Une situation grave et durable
Les observatoires sécheresse sont un espace privilégié pour mesurer la gravité de la situation : présentations météorologiques et pluviométriques, analyse un à un des débits des cours d’eau du département [1] et commentaires des différents acteurs invités (Météo France, services de l’État, fédération de pêche, Chambre d’agriculture, association des irrigants, associations naturalistes, syndicats agricoles, collectivités, SAUR, Véolia, etc.).
Et cette année tout le monde s’accorde à le dire : l’épisode de sécheresse actuel est « vraiment exceptionnel » et « rien ne permet de dire quand est-ce que ça va s’arranger ». Le débit de la Loire atteint par exemple son niveau d’étiage le plus bas (au niveau d’Orléans, alors que le débit minimal en année normale est de 75 m3/s, il n’est plus actuellement que de 30 m3/s ), mettant Tours Métropole dans une situation de restriction niveau 2 pour la première fois.
Dans les tours de table s’expriment les conséquences variées de cette situation : irrigants inquiets de ne pas pouvoir irriguer le maïs encore quelques semaines, exploitants des réseaux d’eau potable qui alertent devant les premiers décrochages pour le pompage dans la Loire, services d’équarrissage qui peinent devant la surmortalité des animaux d’élevage due à la canicule, pêcheurs inquiets devant les débits faibles, la température élevée de l’eau et sa faible oxygénation, etc.
Mettre en débat les usages sans plus tarder
Lors des observatoires sécheresse, des clivages d’usage apparaissent au fil des interventions successives, sans malheureusement être mis au travail : entre l’eau vitale (eau potable et production d’alimentation) et l’eau de loisir et de patrimoine (espaces verts des villes, golf…), entre l’agriculture irriguée et celle qui ne l’est pas, entre les irrigants qui pompent dans les cours d’eau et ceux qui ont des forages (où le pompage est moins facilement contrôlable).
A l’observatoire du 1er août, la Confédération paysanne, associée à l’association SEPANT, a demandé que soit mis en place un débat démocratique sur les usages de l’eau, prenant en compte l’ensemble des ressources (cours d’eau et nappes).
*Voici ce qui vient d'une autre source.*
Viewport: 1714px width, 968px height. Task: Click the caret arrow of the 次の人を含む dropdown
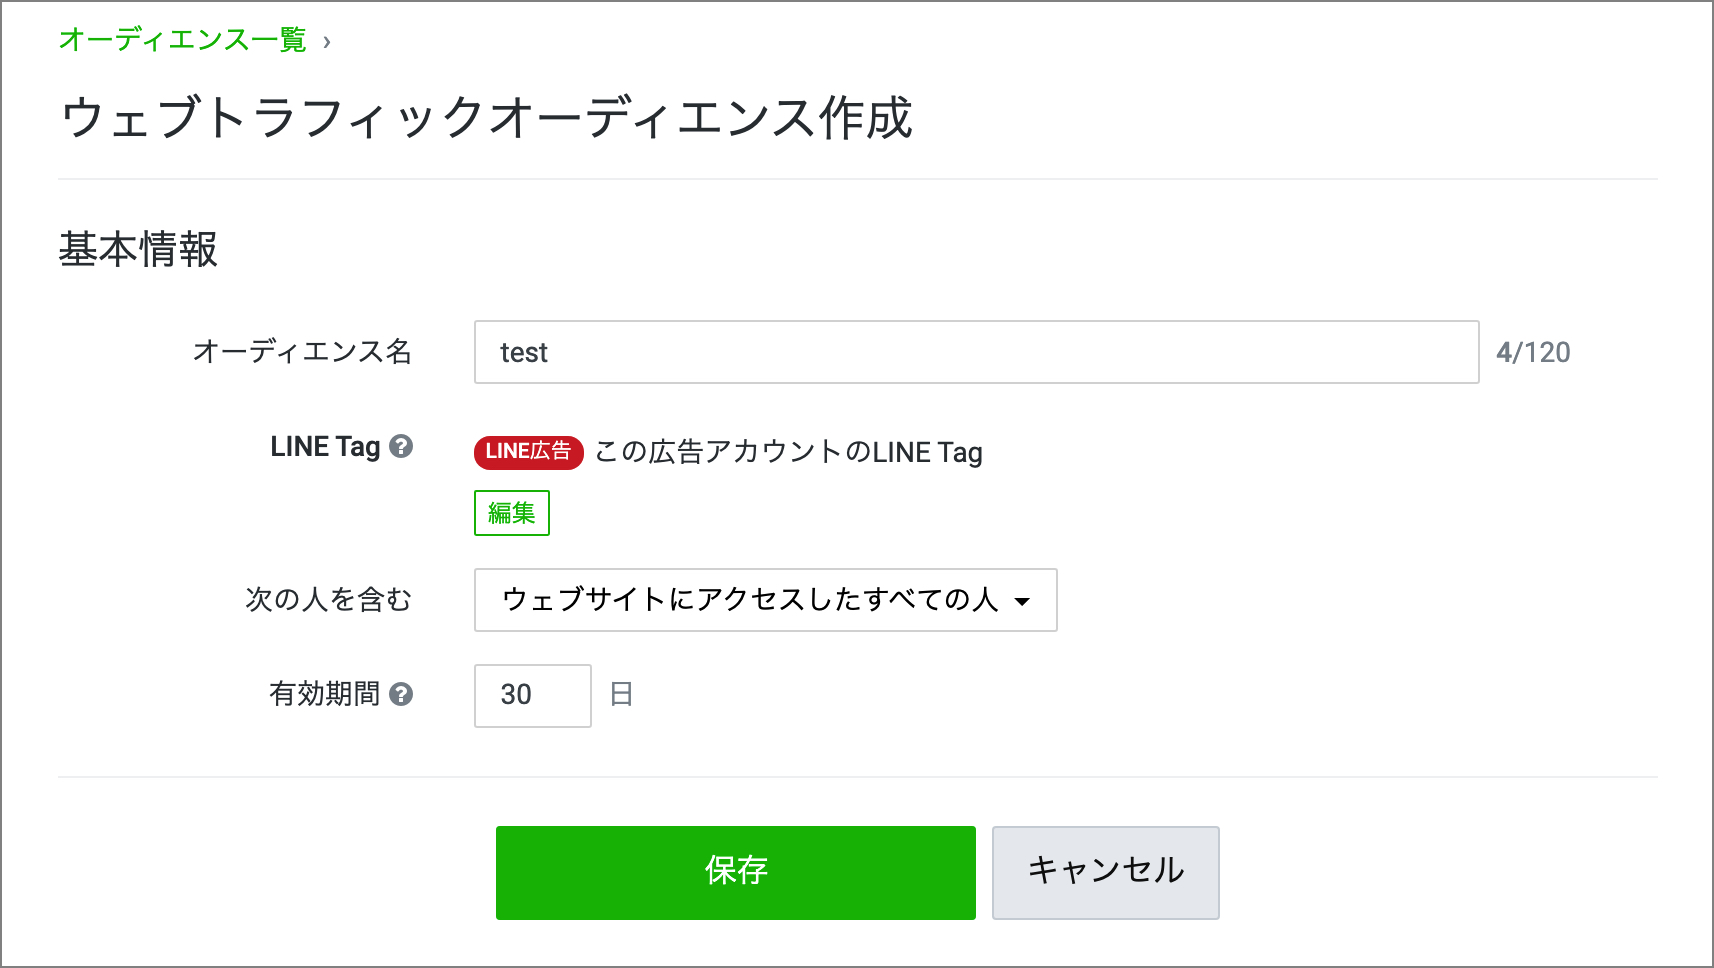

A la fois bien commun vital et ressource limitée, il est logique que les usages de l’eau soient discutées par l’ensemble de la société.
Vue la gravité de la situation, c’est maintenant que les pouvoirs publics doivent organiser un débat pour anticiper la disponibilité hydrique sur le long terme. Il n’est pas raisonnable de se contenter d’observatoires sécheresse qui ne peuvent que constater la pénurie et interdire les prélèvements d’eau quand les crises sont déjà là. Ni de se contenter de la future concertation sur le projet de SDAGE [2], qui n’aura lieu qu’à partir de 2020.
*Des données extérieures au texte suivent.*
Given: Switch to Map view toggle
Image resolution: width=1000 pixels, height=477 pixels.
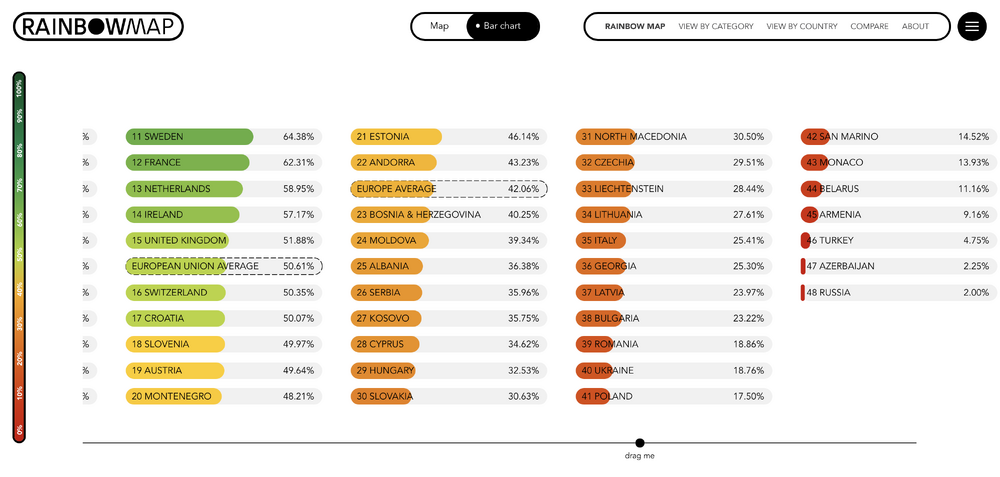Looking at the screenshot, I should (x=439, y=26).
Accompagner un changement des pratiques agricoles
Dans le domaine agricole, deux grandes stratégies s’expriment pour faire face au manque d’eau : les dispositifs type « bassines » pour stocker l’eau et la rendre disponible pendant les saisons sèches ou l’évolution vers des modèles agricoles moins consommateurs d’eau.
La Confédération paysanne refuse de voir les grands projets de retenues et bassines comme une solution miracle. Les bassines jouent sur la disponibilité de l’eau : elles ne créent pas d’eau mais diffèrent les prélèvements. Une question d’équité se pose entre amont-aval et entre les paysans qui auront accès à des bassines et les autres. Les conséquences négatives sur l’aval des cours d’eau sont soulignées par le monde de la pêche [3] et en Espagne des sécheresses plus fortes sont observées dans les vallées avec des bassines de grande taille. Et les grands projets de bassines sont coûteux [4], consommateurs de subventions publiques qui sont alors dirigées vers les gros producteurs et grands consommateurs d’eau. Un débat public s’impose !
La Confédération paysanne défend une évolution vers des modèles agricoles moins consommateurs d’eau et une utilisation de l’eau fléchée sur des productions ciblées : cultures destinées à l’alimentation humaine, production de semences. Vu le changement climatique, il est indispensable de réduire et d’optimiser l’utilisation de l’eau. Il faut dès maintenant consacrer l’argent public à accompagner le changement des pratiques plutôt qu’à subventionner des infrastructures qui ne garantissent pas une adaptation de notre mode de vie au changement climatique à moyen terme.